§ **REQUIRED TASK**:
Lay out all of the data below as a two-column CSV with the headers entry_text and answer. Give one row per entry, put each value in its own double-quoted field with line breaks replaced by spaces, and leave the pictures out.
====== PROVIDED DATA ======
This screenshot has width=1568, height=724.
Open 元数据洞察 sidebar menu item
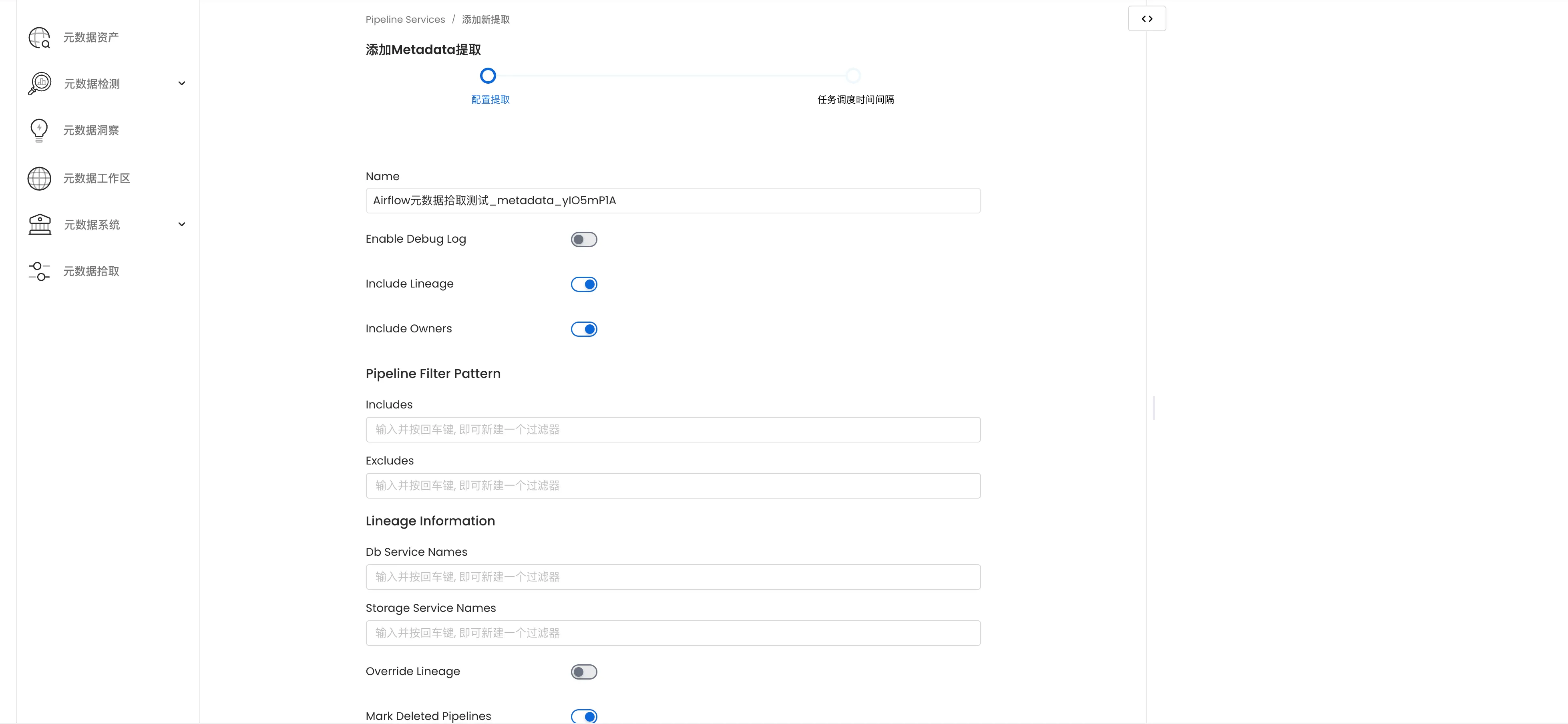[91, 130]
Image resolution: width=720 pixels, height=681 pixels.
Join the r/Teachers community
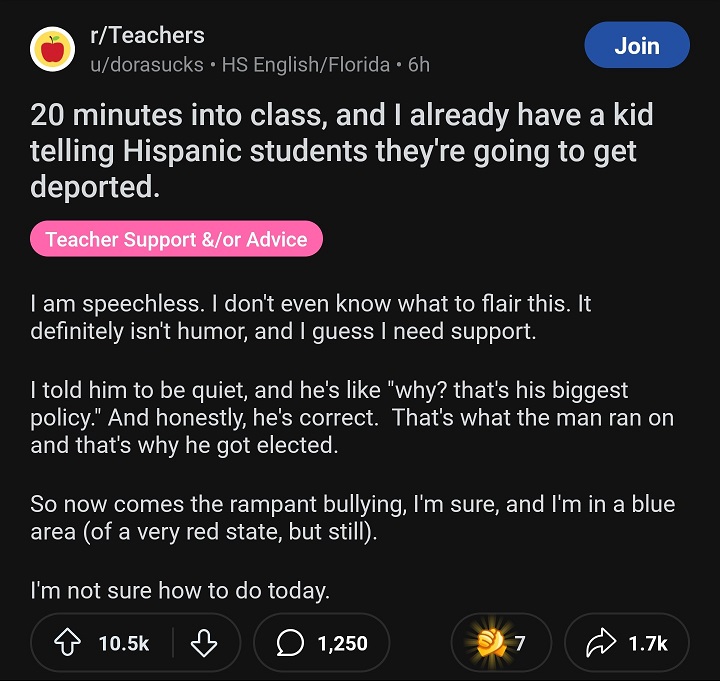[636, 46]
======
§ **SOLVED PROBLEM**:
entry_text,answer
"This screenshot has width=1568, height=724. Open 元数据洞察 sidebar menu item","[91, 130]"
"Image resolution: width=720 pixels, height=681 pixels. Join the r/Teachers community","[636, 46]"